* Task brief
Line by line, set down the records exactly as they appear below.

* Saved entries
● ● ●

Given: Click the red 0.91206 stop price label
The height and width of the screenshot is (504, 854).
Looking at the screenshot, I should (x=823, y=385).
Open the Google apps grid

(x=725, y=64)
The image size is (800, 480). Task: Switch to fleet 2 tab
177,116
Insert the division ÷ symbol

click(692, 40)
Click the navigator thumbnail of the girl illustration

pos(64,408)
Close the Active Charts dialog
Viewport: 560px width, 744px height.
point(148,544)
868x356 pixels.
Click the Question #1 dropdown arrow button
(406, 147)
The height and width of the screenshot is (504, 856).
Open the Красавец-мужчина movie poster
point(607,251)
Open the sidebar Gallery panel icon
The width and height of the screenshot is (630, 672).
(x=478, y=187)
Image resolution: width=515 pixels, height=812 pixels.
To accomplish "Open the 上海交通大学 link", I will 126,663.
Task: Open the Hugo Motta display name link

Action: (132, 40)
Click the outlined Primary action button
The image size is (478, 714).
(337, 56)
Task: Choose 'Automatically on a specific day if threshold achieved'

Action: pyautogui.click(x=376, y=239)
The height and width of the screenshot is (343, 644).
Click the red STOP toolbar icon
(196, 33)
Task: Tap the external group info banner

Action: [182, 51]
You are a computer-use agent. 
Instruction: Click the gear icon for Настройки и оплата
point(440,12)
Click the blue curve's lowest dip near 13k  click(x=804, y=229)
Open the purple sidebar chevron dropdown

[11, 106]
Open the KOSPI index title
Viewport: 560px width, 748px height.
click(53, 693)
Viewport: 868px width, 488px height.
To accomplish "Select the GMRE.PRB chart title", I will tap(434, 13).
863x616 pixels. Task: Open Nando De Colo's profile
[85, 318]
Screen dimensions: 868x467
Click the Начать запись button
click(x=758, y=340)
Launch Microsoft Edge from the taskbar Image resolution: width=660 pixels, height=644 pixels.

● ● ●

* Solved problem
Given: Click the red 0.91206 stop price label
The height and width of the screenshot is (504, 854).
Looking at the screenshot, I should (x=823, y=385).
Open the Google apps grid

(x=725, y=64)
The image size is (800, 480). Task: Switch to fleet 2 tab
177,116
Insert the division ÷ symbol

click(692, 40)
Click the navigator thumbnail of the girl illustration

pos(64,408)
Close the Active Charts dialog
Viewport: 560px width, 744px height.
point(148,544)
868x356 pixels.
Click the Question #1 dropdown arrow button
(406, 147)
The height and width of the screenshot is (504, 856).
Open the Красавец-мужчина movie poster
point(607,251)
Open the sidebar Gallery panel icon
The width and height of the screenshot is (630, 672).
(x=478, y=187)
Image resolution: width=515 pixels, height=812 pixels.
To accomplish "Open the 上海交通大学 link", I will 126,663.
Task: Open the Hugo Motta display name link

Action: (132, 40)
Click the outlined Primary action button
The image size is (478, 714).
(337, 56)
Task: Choose 'Automatically on a specific day if threshold achieved'

Action: pyautogui.click(x=376, y=239)
The height and width of the screenshot is (343, 644).
Click the red STOP toolbar icon
(196, 33)
Task: Tap the external group info banner

Action: [182, 51]
You are a computer-use agent. 
Instruction: Click the gear icon for Настройки и оплата
point(440,12)
Click the blue curve's lowest dip near 13k  click(x=804, y=229)
Open the purple sidebar chevron dropdown

[11, 106]
Open the KOSPI index title
Viewport: 560px width, 748px height.
click(53, 693)
Viewport: 868px width, 488px height.
To accomplish "Select the GMRE.PRB chart title", I will tap(434, 13).
863x616 pixels. Task: Open Nando De Colo's profile
[85, 318]
Screen dimensions: 868x467
Click the Начать запись button
click(x=758, y=340)
Launch Microsoft Edge from the taskbar Image resolution: width=660 pixels, height=644 pixels.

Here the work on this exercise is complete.